The pathophysiologic disturbances responsible for the extreme clinical pathology alterations often observed in filovirus-infected nonhuman primates are not well understood. Azotemia, detected as increased BUN and/or CRE, may be caused by pre-renal and/or renal conditions [
22]. In Ebola virus infected nonhuman primates, azotemia may result from pre-renal conditions such as a reduction in the glomerular filtration rate due to dehydration and/or hypovolemia, or from renal conditions, such as direct renal damage resulting from inflammatory responses to viral infection. Increases of serum GGT, a cell-membrane associated protein present on many cell types, may be indicative of cholestasis (especially when concomitant ALP elevations are observed) or of damage to renal tubular epithelial cell [
22]. Cholestasis is the reduction of bile flow or excretion with many intrahepatic and extrahepatic causes. In filovirus-infected nonhuman primates, cholestasis is likely secondary to intrahepatic obstruction of bile flow from inflammation associated with viral infection of the liver. Findings of hypoglycemia may be indicative of end-stage hepatic failure and/or intestinal malabsorption. While weight loss and reduced food intake are often observed in filovirus infected NHP, lack of food intake is not usually considered a differential for hypoglycemia: fasting and anorexic animals are typically able to maintain serum glucose levels within reference limits [
23]. Hypocalcemia may be secondary to hyopalbuminemia (although serum albumin in Ebola-virus infected animals was not significantly related to survival outcome as assessed by logistic regression analysis) and/or renal disease, perhaps due to ischemia [
22].
Although the pathophysiologic disturbances that lead to extreme clinical pathology alterations during Ebola virus infections of rhesus monkeys are not completely understood, clinical pathology alterations observed in this model are often reported in other nonhuman primate infection models.

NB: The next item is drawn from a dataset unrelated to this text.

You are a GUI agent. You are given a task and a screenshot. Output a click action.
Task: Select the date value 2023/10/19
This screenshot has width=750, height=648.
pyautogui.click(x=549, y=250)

This stands to reason as other filoviruses, e.g., Marburg virus and Sudan virus, produce a fulminate disease in various nonhuman primate test systems that is clinically difficult to distinguish from that of Ebola virus infection. Though the euthanasia assessment criteria described herein was derived from data generated from Ebola virus infected rhesus monkeys and survivors from one therapeutic platform, these criteria and/or the approach of retrospectively analyzing clinical pathology data from historic surviving and non-surviving animals has been successfully utilized for other Ebola studies, and may prove useful for refining euthanasia-decision criteria for other filovirus-infection test systems or viral hemorrhagic fever disease models.